- [SELECTION]
# New project: a basket case Yard Machines Gold 8.5 HP/26"



## db130 (Feb 16, 2013)

....so I've been telling myself for years to not bring home any additional snowblowers, as winters have been mild here.

However, I couldn't help myself when one popped up last weekend about 15 minutes from me.

It was listed as running but with a dead gearbox. I brought it home and the auger gear is indeed shot.

















This one has the dual belt setup for the auger pulleys up front and even the belts are in good condition. The tractor half of the machine looks great. The muffler has no rust, the gas tank loks new, good tread on the tires, etc etc. But when you start looking at the bucket, the skid shoes are down to nothing, the bottom of the bucket no longer has the bolt holes for the scraper bar.

I'm hoping to find a suitable MTD front end locally in the upcoming months, preferably with a good gearbox. If anyone in MA has a suitable front end, send me a messsage! It needs to be the bucket that requires 6 bolts to mount to the frame (3 bolts per side) and not a 4-bolt bucket.

I'm including a sample photo of a suitable bucket with the 3 bolts per side and the dual auger pulleys. I'm not too picky about the color but black would be nice.


----------



## crazzywolfie (Jun 2, 2014)

how bad is the bucket? still might be better to try fixing what is there and just using it as is. realistically what would that machine really go for all fixed up and running? any good buckets will likely be attached to a good machine. it is also kind of rare to find a nice machine with a bad engine. i found a machine with a bad engine for $25 but took nearly 3 months before i luckily had someone give me an engine that would work on the machine. most people were wanting $100-150 for an engine which is what i got for the machine when i sold it. i got $150 for it. it did sell quick but definitely didn't have as much interest in the 24 hours i had it listed as i have had when i sold other machines 2-3 months ago for more money.


----------



## Kiss4aFrog (Nov 3, 2013)

Seems to be a pretty nice "bucket case". 


.


----------



## db130 (Feb 16, 2013)

I don't think these things are worth a whole lot in my region... there's another one that looks to be in much better shape that needs a carb clean for $150 that doesn't have bucket issues.


----------



## JayzAuto1 (Jul 25, 2016)

I think I have that one.....26" tub, black, but Not the Gold edition..... Was a clean machine.......low hours but motor is smoked. I'll check the mounting style in the morning when I get to the shop.

GLuck, Jay


----------



## Clutch Cargo (Dec 27, 2015)

Nice machine. I always like mine of similar vintage.


----------



## db130 (Feb 16, 2013)

I found a similar gold yard machines 5hp 24" snowblower with a seized engine one town over from me. The buckets interchange 100% and I was even able to transfer the dual auger pulley setup. It will need new skids and a scraper bar but the bucket itself is pretty good for how old it is.























It's now a 8.5hp 24" snowblower with large wheels.


----------

- [REQUEST A]
In the records, switch "機器人" to "機械人" and write out the stretch from the line containing "ESG永續發展 (126, 57)" through the line containing "HOME (262, 285)", leaving everything else unchanged.
The forum thread has no connection to the records that come after it.

- [PROVIDED RECORDS]

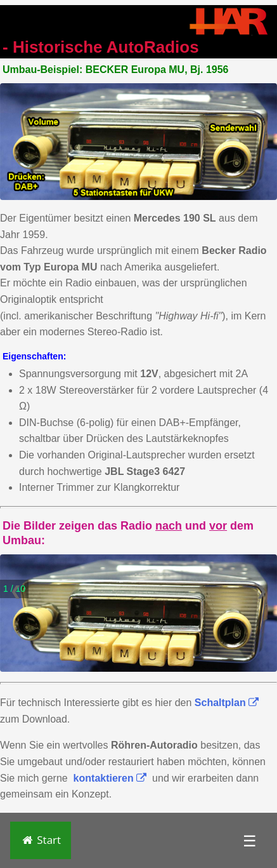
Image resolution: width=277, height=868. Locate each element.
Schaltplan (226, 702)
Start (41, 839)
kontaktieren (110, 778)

...

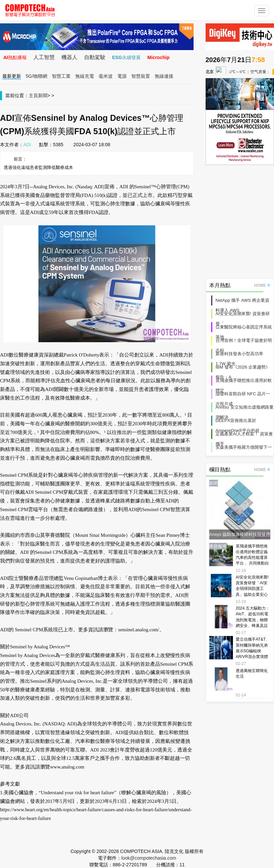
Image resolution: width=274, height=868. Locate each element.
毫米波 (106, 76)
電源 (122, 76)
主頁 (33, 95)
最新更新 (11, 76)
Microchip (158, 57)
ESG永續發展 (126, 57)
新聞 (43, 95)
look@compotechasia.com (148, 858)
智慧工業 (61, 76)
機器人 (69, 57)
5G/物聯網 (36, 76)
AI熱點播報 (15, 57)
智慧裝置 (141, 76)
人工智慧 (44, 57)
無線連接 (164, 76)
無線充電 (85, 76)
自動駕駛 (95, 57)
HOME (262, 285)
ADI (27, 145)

---

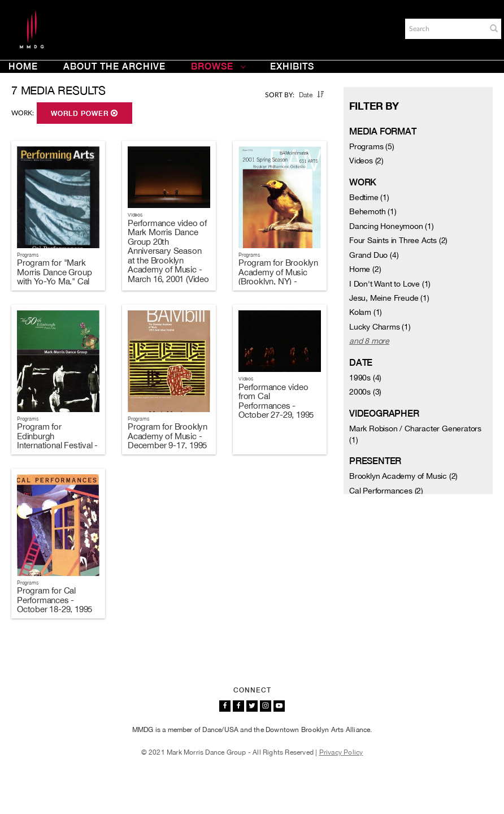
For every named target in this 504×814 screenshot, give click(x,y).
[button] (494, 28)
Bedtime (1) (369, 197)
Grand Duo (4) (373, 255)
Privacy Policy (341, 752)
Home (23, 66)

- [REQUEST B]
Reproduce the stretch of the forum thread from "## crazzywolfie (Jun" through "for more money." word for word.

- [FULL OUTPUT A]
ESG永續發展 (126, 57)
新聞 (43, 95)
look@compotechasia.com (148, 858)
智慧工業 (61, 76)
機械人 (69, 57)
5G/物聯網 (36, 76)
AI熱點播報 (15, 57)
智慧裝置 (141, 76)
人工智慧 (44, 57)
無線連接 (164, 76)
無線充電 (85, 76)
自動駕駛 (95, 57)
HOME (262, 285)

- [FULL OUTPUT B]
## crazzywolfie (Jun 2, 2014)

how bad is the bucket? still might be better to try fixing what is there and just using it as is. realistically what would that machine really go for all fixed up and running? any good buckets will likely be attached to a good machine. it is also kind of rare to find a nice machine with a bad engine. i found a machine with a bad engine for $25 but took nearly 3 months before i luckily had someone give me an engine that would work on the machine. most people were wanting $100-150 for an engine which is what i got for the machine when i sold it. i got $150 for it. it did sell quick but definitely didn't have as much interest in the 24 hours i had it listed as i have had when i sold other machines 2-3 months ago for more money.